- Georgia
- Date: 30 July 2003
- Meeting no.: 4,800
- Code: S/RES/1494 (Document)
- Subject: The situation in Georgia
- Voting summary: 15 voted for; None voted against; None abstained;
- Result: Adopted

Security Council composition
- Permanent members: China; France; Russia; United Kingdom; United States;
- Non-permanent members: Angola; Bulgaria; Chile; Cameroon; Germany; Guinea; Mexico; Pakistan; Spain; Syria;

= United Nations Security Council Resolution 1494 =

United Nations Security Council resolution 1494, adopted unanimously on 30 July 2003, after reaffirming all resolutions on Abkhazia and Georgia, particularly Resolution 1462 (2003), the Council extended the mandate of the United Nations Observer Mission in Georgia (UNOMIG) until 31 January 2004 and endorsed the establishment of a police component.

==Resolution==
===Observations===
In the preamble of the resolution, the Security Council stressed that the lack of progress on a settlement between the two parties was unacceptable.
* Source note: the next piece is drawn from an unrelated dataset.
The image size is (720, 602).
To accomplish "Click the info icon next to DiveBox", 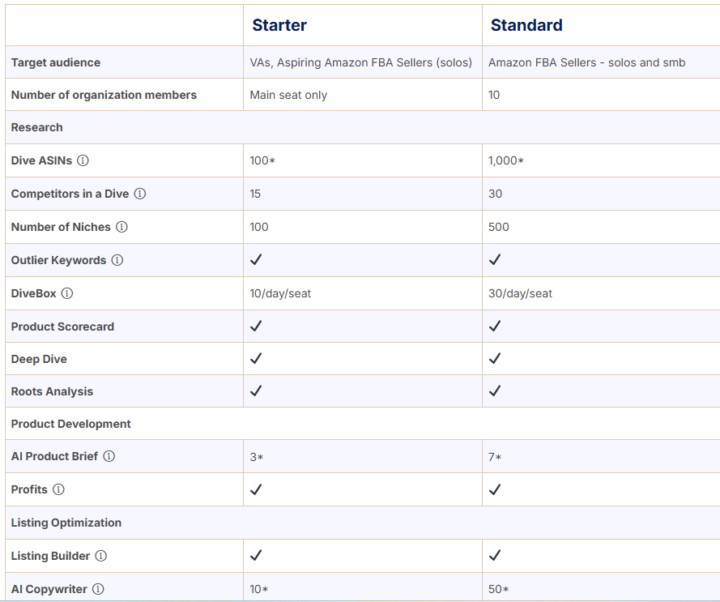I will pyautogui.click(x=67, y=293).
It condemned the shooting down of an UNOMIG helicopter in October 2001 which resulted in nine deaths and deplored that the perpetrators of the attack had not been identified. The contributions of UNOMIG and Commonwealth of Independent States (CIS) peacekeeping forces in the region were welcomed, in addition to the United Nations-led peace process.

===Acts===
The Security Council welcomed political efforts to resolve the situation, in particular the "Basic Principles for the Distribution of Competences between Tbilisi and Sukhumi" to facilitate negotiations between Georgia and Abkhazia. It regretted the lack of progress on political status negotiations and the refusal of Abkhazia to discuss the document, further calling on both sides to overcome their mutual mistrust. All violations of the 1994 Agreement on a Cease-fire and Separation of Forces were condemned. The council also welcomed the easing of tensions in the Kodori Valley and the signing of a protocol by both parties on 2 April 2002. Concerns of the civilian population were noted and the Georgian side was asked to guarantee the safety of UNOMIG and CIS troops in the valley.
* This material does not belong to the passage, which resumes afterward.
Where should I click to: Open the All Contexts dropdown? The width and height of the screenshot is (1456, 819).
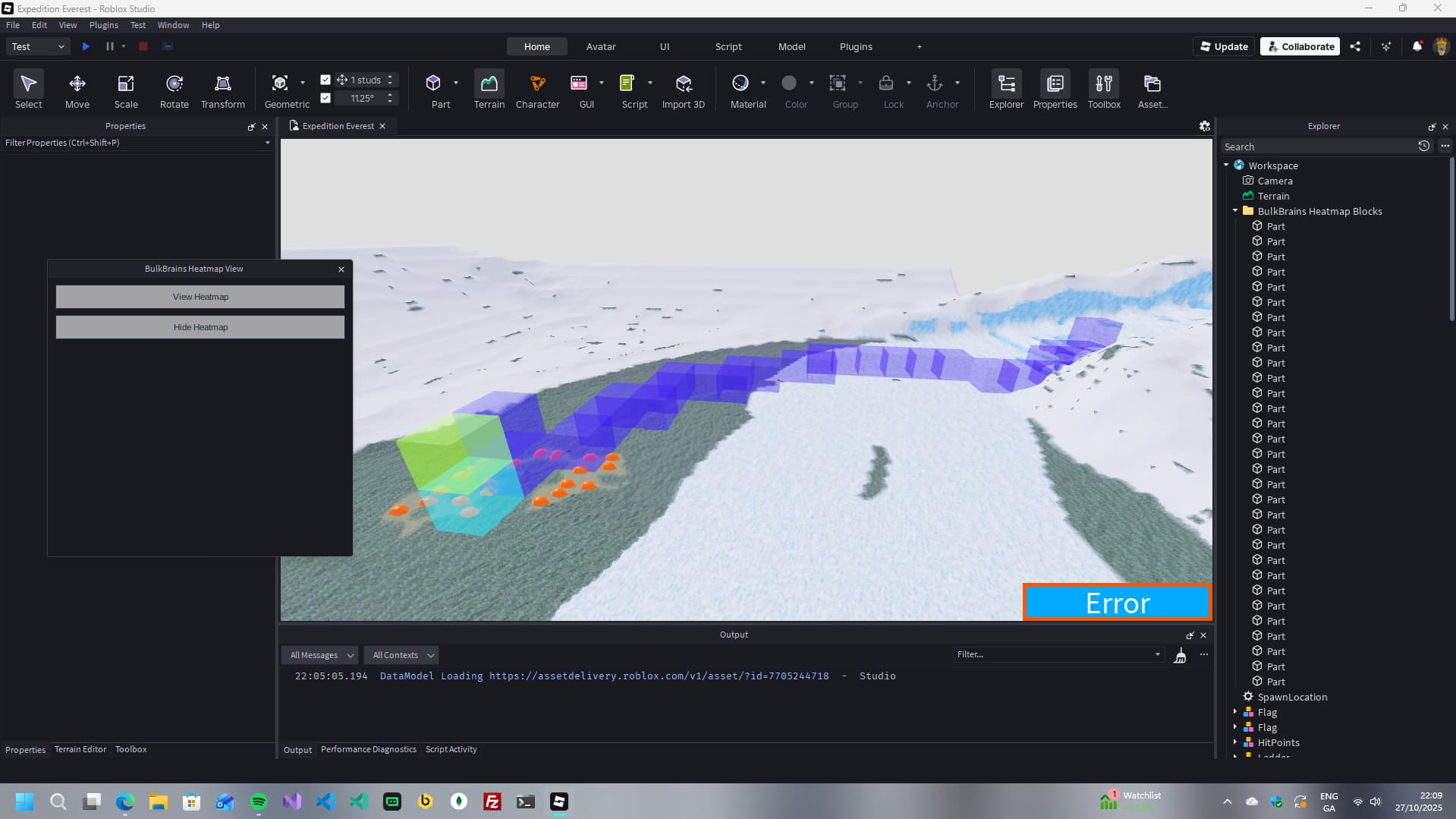click(402, 655)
The resolution urged the two parties to revitalise the peace process, called for urgent progress to be made on issues relating to refugees and internally displaced persons and reaffirmed the unacceptability of demographic changes resulting from the conflict. Both Georgia and Abkhazia were urged to implement recommendations from a joint assessment mission to the Gali region, with Abkhazia in particular called upon to improve law enforcement, address the lack of instruction to ethnic Georgians in their first language and ensure the safety of returning refugees.

The Council called again on both parties to take measures to identify those responsible for the shooting down of an UNOMIG helicopter in October 2001, and welcomed safeguards put in place since the downing of the helicopter. Both parties were also asked to dissociate themselves from military rhetoric and illegal armed groups. Additionally, it condemned the abduction and hostage-taking of four UNOMIG personnel–the sixth such incident–and the lack of identification of any suspects.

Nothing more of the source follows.